[WHAT THIS TASK INVOLVES]:
Lines that include "computer" make up the answer; copy all of them from the data below.

Data records
####

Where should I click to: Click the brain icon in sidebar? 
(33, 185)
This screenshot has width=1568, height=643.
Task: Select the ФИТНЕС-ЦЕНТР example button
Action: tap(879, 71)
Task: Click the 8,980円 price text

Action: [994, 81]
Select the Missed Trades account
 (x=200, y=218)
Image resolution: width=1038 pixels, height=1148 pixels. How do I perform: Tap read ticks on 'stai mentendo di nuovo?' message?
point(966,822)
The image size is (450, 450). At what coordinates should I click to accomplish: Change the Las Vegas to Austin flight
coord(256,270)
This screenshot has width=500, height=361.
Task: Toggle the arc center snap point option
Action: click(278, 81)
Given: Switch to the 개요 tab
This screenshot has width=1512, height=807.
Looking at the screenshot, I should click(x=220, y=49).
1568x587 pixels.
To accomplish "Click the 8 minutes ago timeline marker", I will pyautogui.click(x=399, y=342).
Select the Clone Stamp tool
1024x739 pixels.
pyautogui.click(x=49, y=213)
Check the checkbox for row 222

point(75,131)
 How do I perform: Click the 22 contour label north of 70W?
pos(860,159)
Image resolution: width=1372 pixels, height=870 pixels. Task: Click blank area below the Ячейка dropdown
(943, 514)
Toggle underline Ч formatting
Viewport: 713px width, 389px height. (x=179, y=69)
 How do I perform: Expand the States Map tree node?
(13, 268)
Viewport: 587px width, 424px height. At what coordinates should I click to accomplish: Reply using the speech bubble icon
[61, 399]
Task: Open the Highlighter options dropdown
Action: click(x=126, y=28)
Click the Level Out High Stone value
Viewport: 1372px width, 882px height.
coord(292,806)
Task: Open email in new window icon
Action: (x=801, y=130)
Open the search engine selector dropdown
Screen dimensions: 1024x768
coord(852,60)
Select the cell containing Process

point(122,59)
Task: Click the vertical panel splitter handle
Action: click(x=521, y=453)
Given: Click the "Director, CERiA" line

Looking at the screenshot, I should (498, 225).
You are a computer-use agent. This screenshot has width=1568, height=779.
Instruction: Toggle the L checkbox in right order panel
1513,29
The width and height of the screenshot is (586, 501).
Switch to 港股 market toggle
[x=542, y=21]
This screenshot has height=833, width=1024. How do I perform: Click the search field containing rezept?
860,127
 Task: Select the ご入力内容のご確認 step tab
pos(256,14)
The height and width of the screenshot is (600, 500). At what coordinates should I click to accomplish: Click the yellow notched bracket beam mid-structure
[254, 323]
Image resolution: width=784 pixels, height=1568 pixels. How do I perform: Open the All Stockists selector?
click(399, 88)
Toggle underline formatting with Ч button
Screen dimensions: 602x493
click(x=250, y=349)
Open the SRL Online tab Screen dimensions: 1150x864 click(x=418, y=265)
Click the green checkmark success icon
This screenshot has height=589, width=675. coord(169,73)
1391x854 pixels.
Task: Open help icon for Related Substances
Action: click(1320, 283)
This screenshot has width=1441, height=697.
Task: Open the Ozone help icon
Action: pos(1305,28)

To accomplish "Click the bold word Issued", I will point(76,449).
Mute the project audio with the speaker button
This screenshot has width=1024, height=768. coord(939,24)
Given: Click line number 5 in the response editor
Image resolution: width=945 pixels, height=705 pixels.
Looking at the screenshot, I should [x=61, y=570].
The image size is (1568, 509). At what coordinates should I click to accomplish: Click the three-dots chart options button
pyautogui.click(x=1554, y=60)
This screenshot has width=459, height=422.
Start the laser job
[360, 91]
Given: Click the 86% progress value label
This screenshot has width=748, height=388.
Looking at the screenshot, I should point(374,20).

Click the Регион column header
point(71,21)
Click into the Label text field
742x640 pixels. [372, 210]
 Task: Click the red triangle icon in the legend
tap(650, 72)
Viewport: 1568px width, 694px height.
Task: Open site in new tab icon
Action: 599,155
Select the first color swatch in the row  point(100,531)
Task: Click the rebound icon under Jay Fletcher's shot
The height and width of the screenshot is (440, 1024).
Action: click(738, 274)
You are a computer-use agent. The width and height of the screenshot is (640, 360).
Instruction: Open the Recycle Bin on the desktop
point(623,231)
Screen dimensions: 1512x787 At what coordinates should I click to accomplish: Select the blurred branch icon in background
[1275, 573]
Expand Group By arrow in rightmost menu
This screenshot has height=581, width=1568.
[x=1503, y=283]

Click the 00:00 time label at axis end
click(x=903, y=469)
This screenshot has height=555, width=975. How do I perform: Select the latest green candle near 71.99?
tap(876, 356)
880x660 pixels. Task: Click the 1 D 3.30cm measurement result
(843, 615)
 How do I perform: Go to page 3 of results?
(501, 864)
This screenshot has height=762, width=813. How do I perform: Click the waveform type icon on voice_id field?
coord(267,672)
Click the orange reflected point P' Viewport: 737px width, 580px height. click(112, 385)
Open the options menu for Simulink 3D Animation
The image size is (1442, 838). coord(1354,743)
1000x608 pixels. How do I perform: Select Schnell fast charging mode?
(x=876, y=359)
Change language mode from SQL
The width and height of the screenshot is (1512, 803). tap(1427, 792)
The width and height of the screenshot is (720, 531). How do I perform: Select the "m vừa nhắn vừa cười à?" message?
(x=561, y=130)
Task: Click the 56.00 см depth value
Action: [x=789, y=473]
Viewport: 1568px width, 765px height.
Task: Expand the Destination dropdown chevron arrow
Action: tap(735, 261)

####

[TASK SOLUTION]:
You are a computer-use agent. This screenshot has width=1568, height=779.
You are a computer-use agent. The width and height of the screenshot is (640, 360).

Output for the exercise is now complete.